- Barren Springs, Virginia Barren Springs, Virginia
- Coordinates: 36°54′29″N 80°48′02″W﻿ / ﻿36.90806°N 80.80056°W
- Country: United States
- State: Virginia
- County: Wythe
- Elevation: 2,047 ft (624 m)

Population (2018)
- • Total: 1,209
- • Density: 152/sq mi (59/km^{2})
- Time zone: UTC-5 (Eastern (EST))
- • Summer (DST): UTC-4 (EDT)
- ZIP code: 24313
- Area code: 276
- GNIS feature ID: 1494823

= Barren Springs, Virginia =

Unincorporated community in the U.S. state of Virginia

Barren Springs is an unincorporated community in Wythe County, Virginia, United States. It is located along Virginia State Route 100, 10.7 mi north-northwest of Hillsville and just over 11 miles south of Pulaski. The area is dominated by the New River and its various tributaries as well as the mountains and hills that rise from their banks.

==History==
The area was first settled by various tribes of First Nations peoples, particularly the Catawba and Cherokee. European settlers arrived in the late 18th century and were mostly of Scottish, Irish, and German ancestry.

Early settlers were mostly farmers though industry came to the area in the late 19th and early 20th century with lead mines opening and employing local residents. The railroad soon followed and brought with it the building of several hotels and a store. A local school and churches were soon organized as well. The lead mines remained a dominant economic force in the area through the mid 20th century when they were shuttered.

A one-room school served the area until the early 20th century when a larger school was built in the Patterson community.

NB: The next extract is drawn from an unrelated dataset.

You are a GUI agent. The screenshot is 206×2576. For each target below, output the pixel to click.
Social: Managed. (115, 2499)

That school closed in the mid 20th century when Wythe County consolidated schools for the area at Jackson Memorial Elementary School, Austinville Elementary and Middle School, and Fort Chiswell High School. Austinville Elementary and Middle School was replaced by Fort Chiswell Middle School in 2001.

==Economy==
Barren Springs continues to have an active agricultural industry with many local farms producing beef cattle, hogs, corn, and apples. In recent years, tourism related to the New River has become a major force in the local economy. Two local general stores serve the area with gas, groceries, and short-order restaurants. Dollar General opened a store in Barren Springs in late 2017 and Family Dollar followed suit in late 2018. Negotiations continue with several other retailers and restaurants about future development.

Barren Springs has a post office with ZIP code 24313. The community had a population of 1,087 residents as of 2018. A 2026 estimate placed the population of the zip code at 1,209.